I am happy to do this and to contribute in any shape or form if it could help someone. I have found it to be a complete honor and a privilege to be of service especially when it is to help someone.
I have been clean and sober since October 17, 2009. I have a sponsor, a home group, a commitment, I sponsor other men, and I NEVER say no to service.
I’m born and raised in the West End of Long Beach and I’m Irish so maybe I was destined to drink and drug from the start. I always loved when my parents threw parties and the funnest and coolest people to me always happened to be the drunkest. I couldn’t wait to drink and when I was about 13 years old I was finally asked by the older kids if I wanted anything from the store and I yelled out "Beer!" and immediately felt a part of.
I enjoyed the acting crazy and getting out of myself and blamed all my behaviors on my drinking. Whenever I was questioned my excuses were I was drunk or high. I got my first job when I was 15 just so I could have money to buy beer and weed and couldn’t wait for the weekends so I could hang out with my friends and get hammered. I definitely noticed I drank and used more than my friends and took pride in it.
At 17, I was waiting for my friends to get home from school with a book bag already full of beer or a bottle of liquor and some weed. I wouldn’t dare drink by myself but was drinking alcoholically. I was blacking out and could never get enough and getting into fights and getting arrested became frequent. I always thought I would become a cop and soon was involved on the wrong side of the criminal justice system. I started to look up to the drug dealers and loved being in the bars. Before I knew it I was surrounding myself with all the wrong people and doing all the wrong things.

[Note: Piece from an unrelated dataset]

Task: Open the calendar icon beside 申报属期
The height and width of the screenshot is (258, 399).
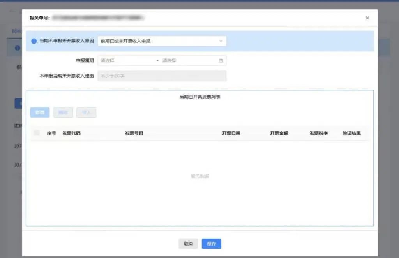Action: tap(221, 60)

Alcohol and drugs felt way too good and became such a big and important part of my life. It felt so good that it progressed from weekends to anytime I could and pretty much whenever I left my house I was either under some kind of influence, coming off something or going to get something.

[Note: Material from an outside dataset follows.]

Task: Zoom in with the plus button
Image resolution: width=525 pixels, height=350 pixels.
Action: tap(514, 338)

I ended up getting arrested for a bar fight and getting 6 months in jail and 5 years probation. I got out and went right back to the same stuff. I was selling drugs and had no limits once I started to drink. I got good jobs and despite my best efforts was unable to show up with any consistency and was in and out of outpatients. I ended up with serious charges and sentenced to 4.5 years in prison and served 2.5 years upstate for drugs. Came home and eventually went back to drinking, using, and selling drugs.
I was unable to not drink and use and was using daily and most of my "yets" were a reality - including not being a stable and responsible parent to my son. Most of my nights, I wouldn’t be planning to drink, and definitely didn’t want those kinds of nights that turned into mornings or days, but it was always happening no matter what I did or tried.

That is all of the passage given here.